# Task goal
The answer is to consist only of an exact retyping of the lines from the one containing "[button] (249, 2262)" to the end of the entries, without pictures.

# Dataset content
Content starts

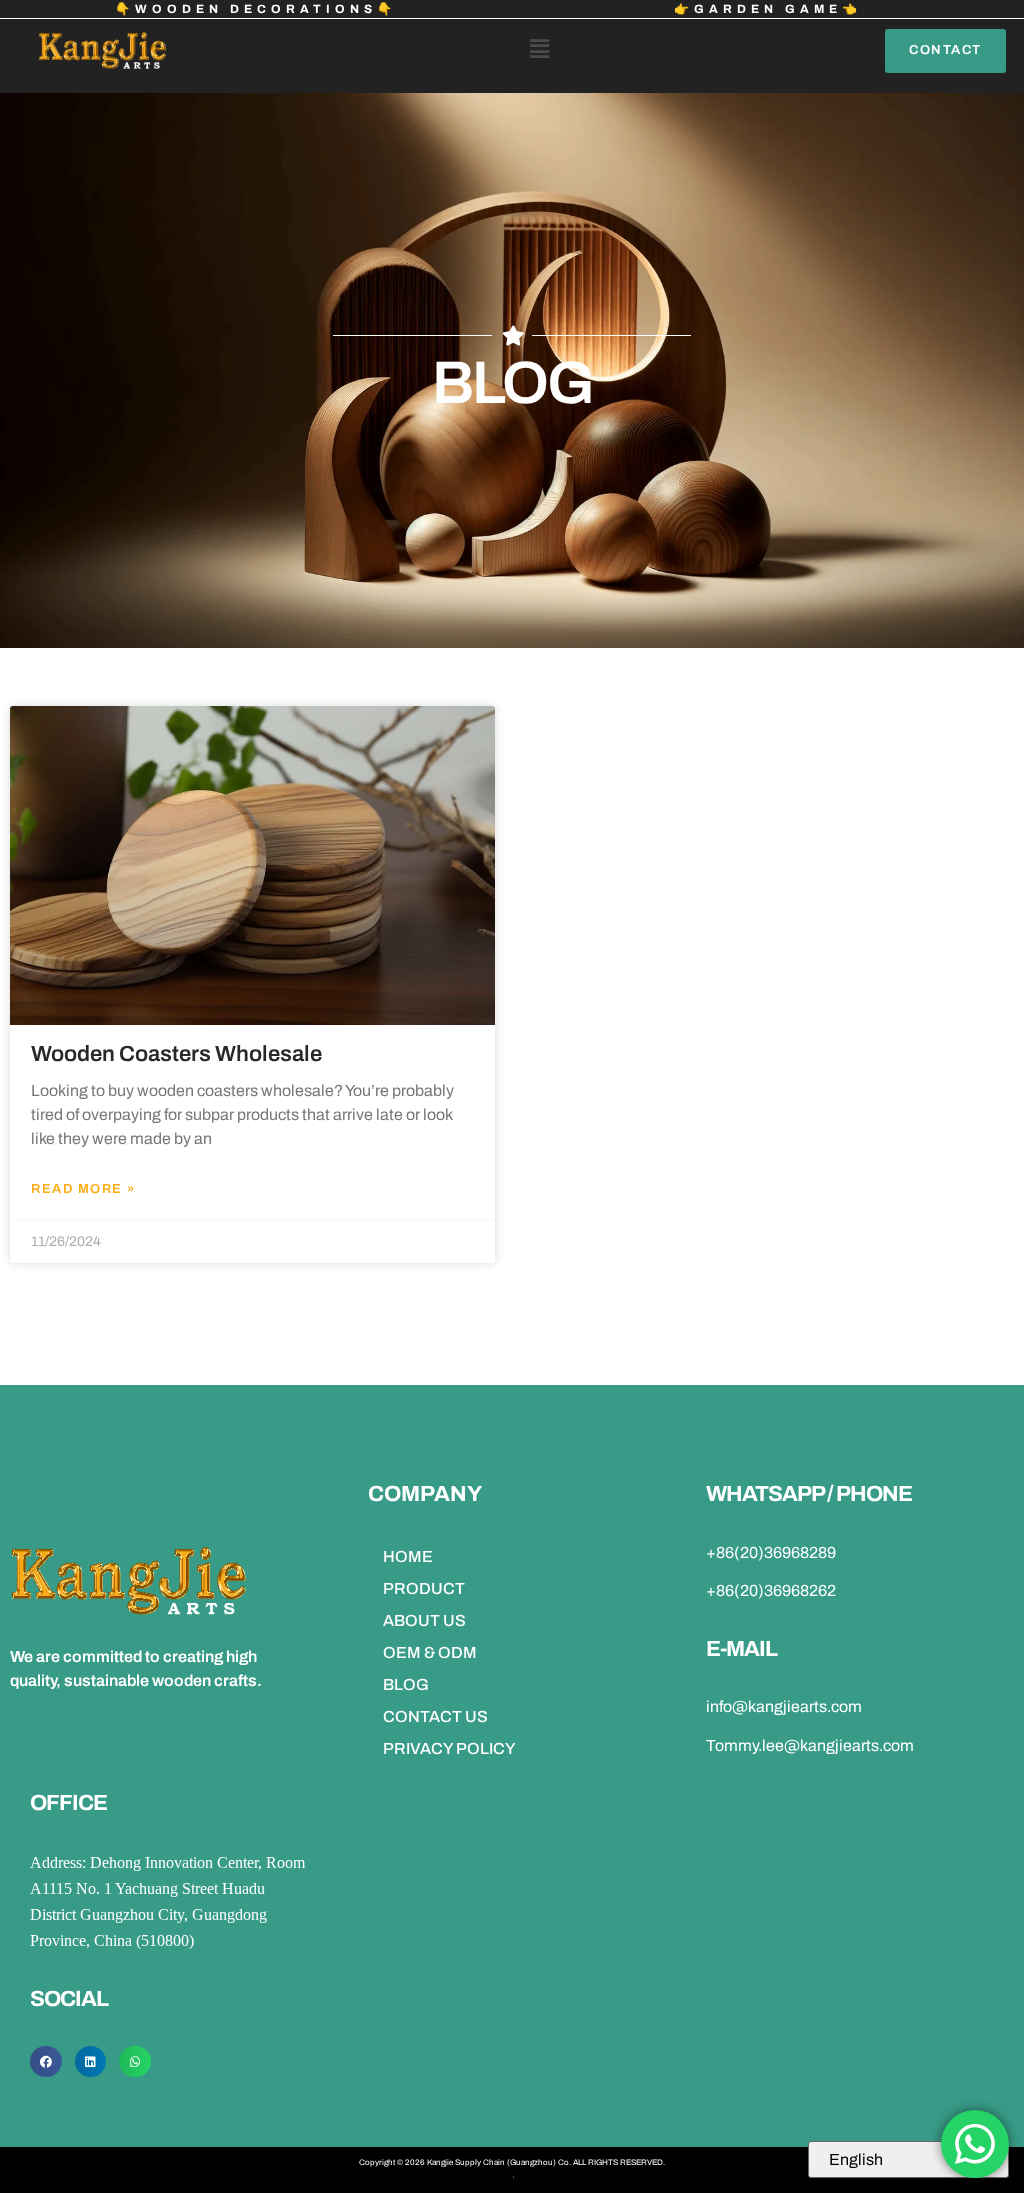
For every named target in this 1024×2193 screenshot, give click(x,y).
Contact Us (435, 1716)
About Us (424, 1620)
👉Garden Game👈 (768, 9)
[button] (538, 50)
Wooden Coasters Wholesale (176, 1054)
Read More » (83, 1189)
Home (408, 1556)
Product (424, 1588)
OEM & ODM (430, 1652)
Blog (406, 1684)
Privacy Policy (449, 1748)
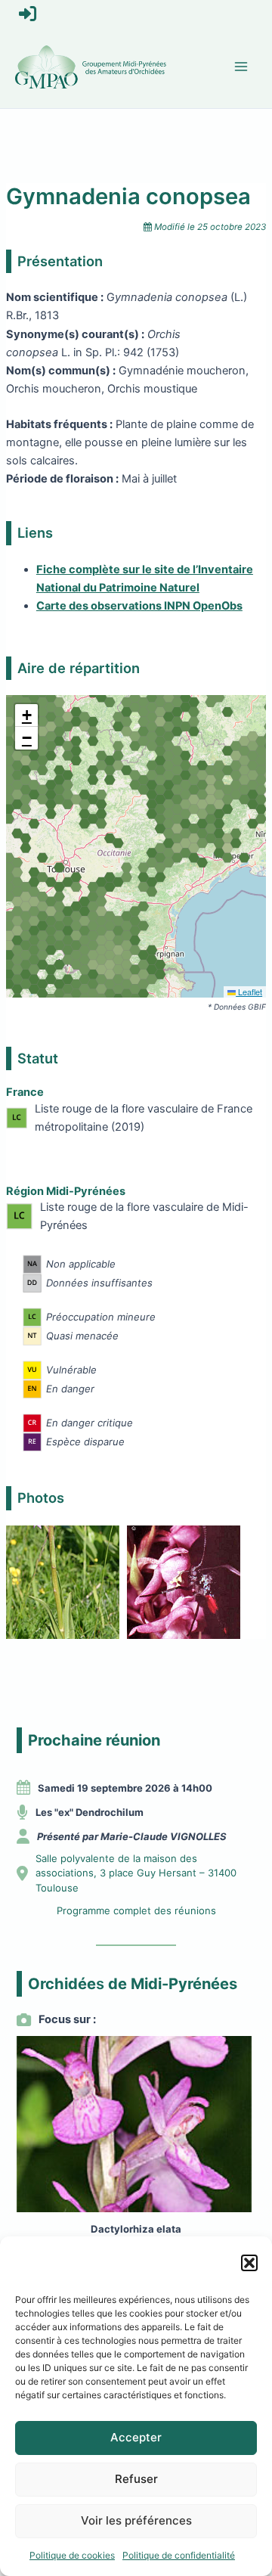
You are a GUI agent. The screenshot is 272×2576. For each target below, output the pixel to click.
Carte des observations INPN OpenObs (139, 606)
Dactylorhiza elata (136, 2229)
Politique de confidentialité (178, 2555)
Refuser (136, 2479)
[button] (249, 2262)
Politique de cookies (72, 2555)
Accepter (136, 2437)
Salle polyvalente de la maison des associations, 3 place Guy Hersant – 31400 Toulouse (136, 1873)
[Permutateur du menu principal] (241, 66)
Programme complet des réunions (136, 1910)
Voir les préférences (136, 2520)
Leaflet (249, 991)
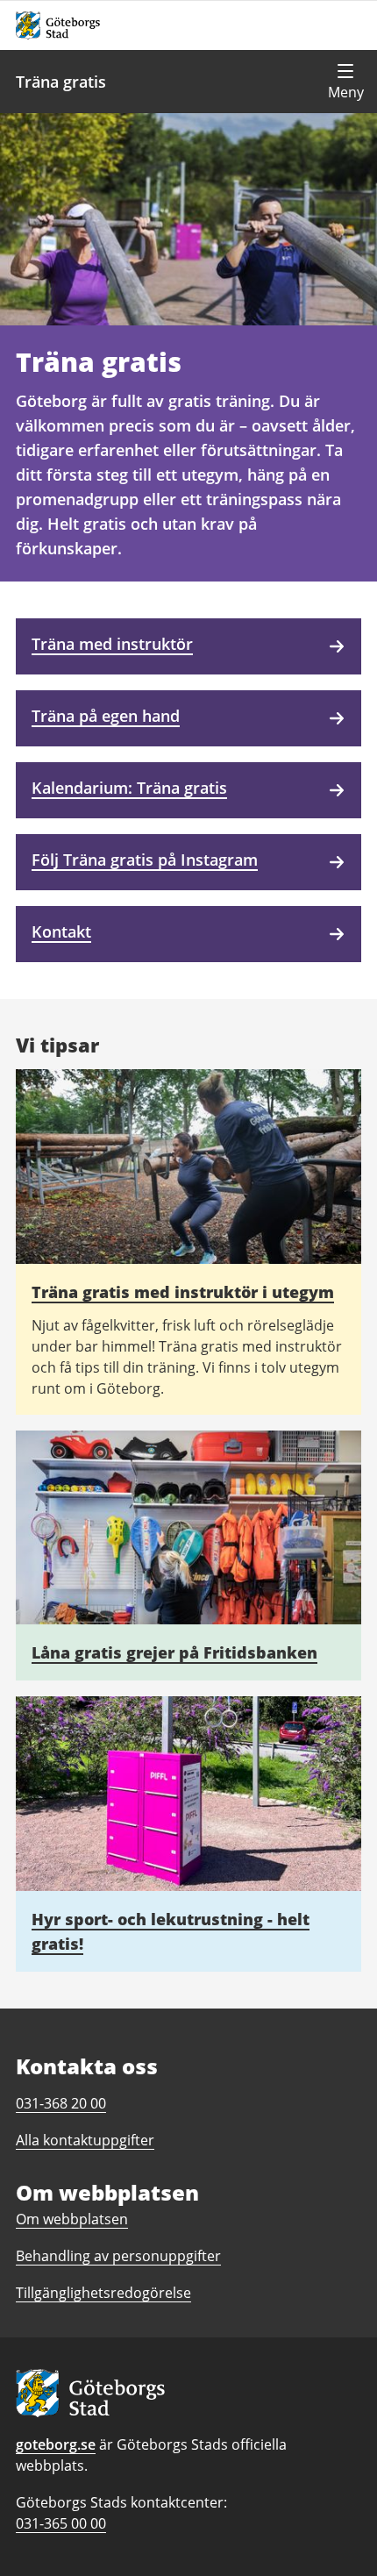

Content ends

# Answer to this problem
[button] (249, 2262)
Politique de cookies (72, 2555)
Accepter (136, 2437)
Salle polyvalente de la maison des associations, 3 place Guy Hersant – 31400 Toulouse (136, 1873)
[Permutateur du menu principal] (241, 66)
Programme complet des réunions (136, 1910)
Voir les préférences (136, 2520)
Leaflet (249, 991)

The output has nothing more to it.